_INSTRUCTIONS TO FOLLOW:_
Pictures are to be left out. Return exactly the lines below from the one with "This screenshot has" up to and including the one with "You are a computer-use".

_SUPPLIED MATERIAL:_
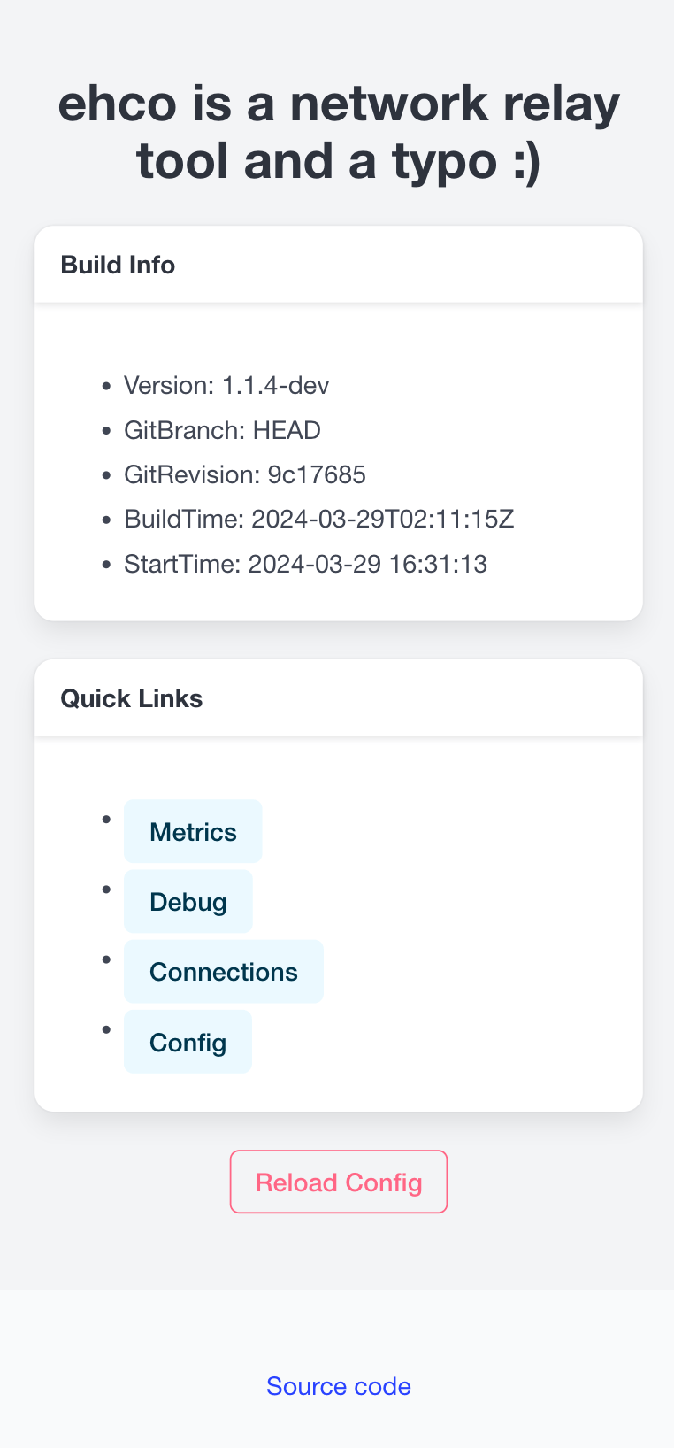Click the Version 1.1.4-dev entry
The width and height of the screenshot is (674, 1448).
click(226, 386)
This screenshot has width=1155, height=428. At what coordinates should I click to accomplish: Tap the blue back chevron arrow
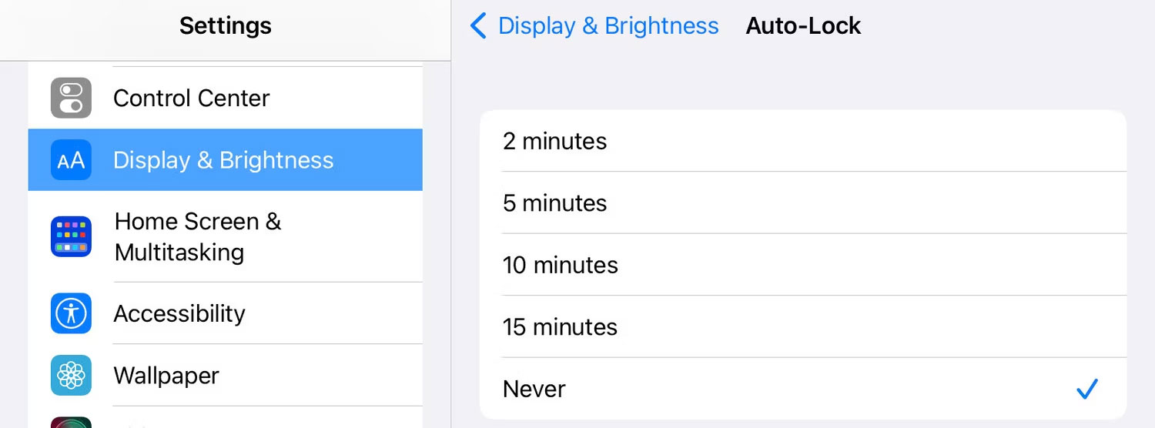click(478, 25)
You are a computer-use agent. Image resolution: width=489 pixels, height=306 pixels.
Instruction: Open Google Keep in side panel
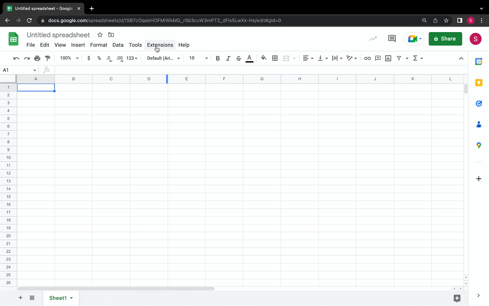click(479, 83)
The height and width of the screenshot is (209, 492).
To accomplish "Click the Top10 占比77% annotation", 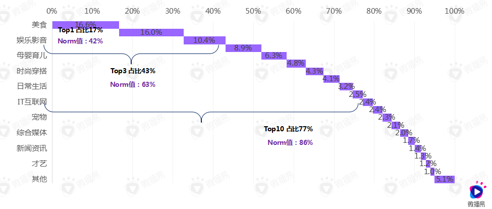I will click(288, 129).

_WORKED SOLUTION:_
This screenshot has width=1155, height=428. At what coordinates should I click to accomplish: Tap the blue back chevron arrow
click(478, 25)
You are a computer-use agent. Image resolution: width=489 pixels, height=306 pixels.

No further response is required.